◆ Supplied information ◆
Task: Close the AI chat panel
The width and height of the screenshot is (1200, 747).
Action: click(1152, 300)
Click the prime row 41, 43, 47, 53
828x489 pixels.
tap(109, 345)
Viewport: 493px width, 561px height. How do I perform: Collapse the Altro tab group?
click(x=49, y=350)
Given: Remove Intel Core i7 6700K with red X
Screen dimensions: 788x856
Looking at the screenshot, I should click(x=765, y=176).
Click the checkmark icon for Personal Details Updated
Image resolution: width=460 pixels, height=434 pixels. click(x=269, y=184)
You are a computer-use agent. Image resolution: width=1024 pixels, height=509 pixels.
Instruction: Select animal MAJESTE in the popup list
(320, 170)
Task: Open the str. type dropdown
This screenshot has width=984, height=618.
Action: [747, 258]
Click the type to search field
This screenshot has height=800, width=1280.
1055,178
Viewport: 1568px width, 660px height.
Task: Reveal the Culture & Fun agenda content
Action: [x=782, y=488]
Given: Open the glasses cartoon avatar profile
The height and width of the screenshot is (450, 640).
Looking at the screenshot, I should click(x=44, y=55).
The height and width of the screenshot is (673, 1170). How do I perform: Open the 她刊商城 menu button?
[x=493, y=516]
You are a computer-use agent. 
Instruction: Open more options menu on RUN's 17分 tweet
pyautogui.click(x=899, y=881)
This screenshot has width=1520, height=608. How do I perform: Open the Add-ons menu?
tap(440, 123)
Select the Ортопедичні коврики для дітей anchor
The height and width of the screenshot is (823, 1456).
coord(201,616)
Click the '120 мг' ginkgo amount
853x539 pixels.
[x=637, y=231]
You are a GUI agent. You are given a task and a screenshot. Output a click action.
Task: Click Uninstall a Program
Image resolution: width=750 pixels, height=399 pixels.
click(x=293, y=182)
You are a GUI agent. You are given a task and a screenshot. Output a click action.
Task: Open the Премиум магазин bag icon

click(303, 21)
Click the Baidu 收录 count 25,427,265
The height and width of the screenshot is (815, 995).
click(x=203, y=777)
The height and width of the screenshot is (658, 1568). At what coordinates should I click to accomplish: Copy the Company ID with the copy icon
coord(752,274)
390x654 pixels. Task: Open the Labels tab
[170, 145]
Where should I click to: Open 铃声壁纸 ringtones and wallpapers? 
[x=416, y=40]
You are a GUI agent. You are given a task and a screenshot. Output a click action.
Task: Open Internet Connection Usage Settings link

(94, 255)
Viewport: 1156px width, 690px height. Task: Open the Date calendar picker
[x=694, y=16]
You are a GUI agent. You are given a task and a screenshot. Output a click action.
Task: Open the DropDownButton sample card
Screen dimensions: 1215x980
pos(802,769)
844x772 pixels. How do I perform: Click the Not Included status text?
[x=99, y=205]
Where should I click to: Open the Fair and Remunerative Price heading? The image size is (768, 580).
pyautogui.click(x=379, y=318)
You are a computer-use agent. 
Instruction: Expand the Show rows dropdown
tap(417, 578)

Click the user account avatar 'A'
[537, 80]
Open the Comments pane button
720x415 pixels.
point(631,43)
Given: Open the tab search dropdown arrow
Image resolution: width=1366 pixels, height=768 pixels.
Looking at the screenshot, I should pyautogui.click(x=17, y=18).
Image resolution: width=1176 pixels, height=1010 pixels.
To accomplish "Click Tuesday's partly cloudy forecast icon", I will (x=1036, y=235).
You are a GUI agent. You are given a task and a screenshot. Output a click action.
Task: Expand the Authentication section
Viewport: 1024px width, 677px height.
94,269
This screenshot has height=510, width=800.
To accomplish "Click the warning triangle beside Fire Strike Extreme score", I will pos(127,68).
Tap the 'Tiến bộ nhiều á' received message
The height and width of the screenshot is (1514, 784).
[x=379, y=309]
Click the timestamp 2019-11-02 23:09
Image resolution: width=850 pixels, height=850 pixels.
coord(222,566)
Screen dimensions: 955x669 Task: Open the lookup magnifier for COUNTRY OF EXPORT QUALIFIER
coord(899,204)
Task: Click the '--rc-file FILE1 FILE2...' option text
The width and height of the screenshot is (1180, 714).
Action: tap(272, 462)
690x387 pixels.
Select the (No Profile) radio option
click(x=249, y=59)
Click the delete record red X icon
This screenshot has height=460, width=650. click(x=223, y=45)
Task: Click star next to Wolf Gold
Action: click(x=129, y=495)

◆ Action item ◆
Set down all of the data above, word for word.

◆ Task response ◆
Task: Close the AI chat panel
The width and height of the screenshot is (1200, 747).
Action: click(1152, 300)
Click the prime row 41, 43, 47, 53
828x489 pixels.
tap(109, 345)
Viewport: 493px width, 561px height. How do I perform: Collapse the Altro tab group?
click(x=49, y=350)
Given: Remove Intel Core i7 6700K with red X
Screen dimensions: 788x856
Looking at the screenshot, I should click(x=765, y=176).
Click the checkmark icon for Personal Details Updated
Image resolution: width=460 pixels, height=434 pixels. click(x=269, y=184)
You are a computer-use agent. Image resolution: width=1024 pixels, height=509 pixels.
Instruction: Select animal MAJESTE in the popup list
(320, 170)
Task: Open the str. type dropdown
This screenshot has width=984, height=618.
Action: [747, 258]
Click the type to search field
This screenshot has height=800, width=1280.
1055,178
Viewport: 1568px width, 660px height.
Task: Reveal the Culture & Fun agenda content
Action: [x=782, y=488]
Given: Open the glasses cartoon avatar profile
The height and width of the screenshot is (450, 640).
Looking at the screenshot, I should click(x=44, y=55).
The height and width of the screenshot is (673, 1170). How do I perform: Open the 她刊商城 menu button?
[x=493, y=516]
You are a computer-use agent. 
Instruction: Open more options menu on RUN's 17分 tweet
pyautogui.click(x=899, y=881)
This screenshot has width=1520, height=608. How do I perform: Open the Add-ons menu?
tap(440, 123)
Select the Ортопедичні коврики для дітей anchor
The height and width of the screenshot is (823, 1456).
coord(201,616)
Click the '120 мг' ginkgo amount
853x539 pixels.
[x=637, y=231]
You are a GUI agent. You are given a task and a screenshot. Output a click action.
Task: Click Uninstall a Program
Image resolution: width=750 pixels, height=399 pixels.
click(x=293, y=182)
You are a GUI agent. You are given a task and a screenshot. Output a click action.
Task: Open the Премиум магазин bag icon

click(303, 21)
Click the Baidu 收录 count 25,427,265
The height and width of the screenshot is (815, 995).
click(x=203, y=777)
The height and width of the screenshot is (658, 1568). At what coordinates should I click to accomplish: Copy the Company ID with the copy icon
coord(752,274)
390x654 pixels. Task: Open the Labels tab
[170, 145]
Where should I click to: Open 铃声壁纸 ringtones and wallpapers? 
[x=416, y=40]
You are a GUI agent. You are given a task and a screenshot. Output a click action.
Task: Open Internet Connection Usage Settings link

(94, 255)
Viewport: 1156px width, 690px height. Task: Open the Date calendar picker
[x=694, y=16]
You are a GUI agent. You are given a task and a screenshot. Output a click action.
Task: Open the DropDownButton sample card
Screen dimensions: 1215x980
pos(802,769)
844x772 pixels. How do I perform: Click the Not Included status text?
[x=99, y=205]
Where should I click to: Open the Fair and Remunerative Price heading? The image size is (768, 580).
pyautogui.click(x=379, y=318)
You are a computer-use agent. 
Instruction: Expand the Show rows dropdown
tap(417, 578)

Click the user account avatar 'A'
[537, 80]
Open the Comments pane button
720x415 pixels.
point(631,43)
Given: Open the tab search dropdown arrow
Image resolution: width=1366 pixels, height=768 pixels.
Looking at the screenshot, I should pyautogui.click(x=17, y=18).
Image resolution: width=1176 pixels, height=1010 pixels.
To accomplish "Click Tuesday's partly cloudy forecast icon", I will (x=1036, y=235).
You are a GUI agent. You are given a task and a screenshot. Output a click action.
Task: Expand the Authentication section
Viewport: 1024px width, 677px height.
94,269
This screenshot has height=510, width=800.
To accomplish "Click the warning triangle beside Fire Strike Extreme score", I will pos(127,68).
Tap the 'Tiến bộ nhiều á' received message
The height and width of the screenshot is (1514, 784).
[x=379, y=309]
Click the timestamp 2019-11-02 23:09
Image resolution: width=850 pixels, height=850 pixels.
coord(222,566)
Screen dimensions: 955x669 Task: Open the lookup magnifier for COUNTRY OF EXPORT QUALIFIER
coord(899,204)
Task: Click the '--rc-file FILE1 FILE2...' option text
The width and height of the screenshot is (1180, 714).
Action: tap(272, 462)
690x387 pixels.
Select the (No Profile) radio option
click(x=249, y=59)
Click the delete record red X icon
This screenshot has height=460, width=650. click(x=223, y=45)
Task: Click star next to Wolf Gold
Action: click(x=129, y=495)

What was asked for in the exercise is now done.